Beyond development costs, this presents several further issues:
As with any distributed systems development, it’s easy to get things wrong and not trivial to ensure their correctness. Concurrency bugs in production can, and likely will, result.
It’s difficult to estimate the performance cost of a given Kubernetes API operation. As the ICD control plane evolves, care must be taken not to overload the Kubernetes masters; without an understanding of the cost of operations, this is very difficult. Overload conditions in production can, and likely will, result.
Kubernetes moves quickly, with new major releases on a quarterly basis. While the community is very good at managing change in a mature fashion, change does happen. By increasing coupling between application and Kubernetes, operators increase the risk and burden of managing that change over time.
Declarative vs. imperative semantics
Kubernetes is fundamentally declarative; that is, API consumers declare desired state and the system works to “converge” the world to match the declaration. In order to use it effectively, developers must “think declaratively”—i.e., they must think in terms of “what” rather than “how.” By contrast, most developers seem to default to an imperative mindset. It takes some time to wrap one’s head around the declarative model and work effectively with it.

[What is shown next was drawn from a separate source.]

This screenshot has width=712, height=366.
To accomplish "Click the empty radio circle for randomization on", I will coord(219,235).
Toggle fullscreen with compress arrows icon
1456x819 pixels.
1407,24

This challenge compounds in an operator-based architecture. Instead of merely consuming declarative APIs, developers must take on the much more difficult task of writing them. At best, this represents another hidden development cost as engineers take the time to understand the problem space; at worst, it can result in major mis-features and technical debt.
Where to from here?
The IBM Cloud Databases team is, on the whole, happy with the decision to implement an operator-based architecture and would make the decision again. As the product evolves, we’re investing further: more decomposition, more resources, more controllers, and more declarative APIs.
Done right—and to be clear, it’s not easy to do it right—operators support a software delivery model heavy on ephemeralization, which in turn allows a team to focus more on the problems that matter to customers. And that’s a win, in the end.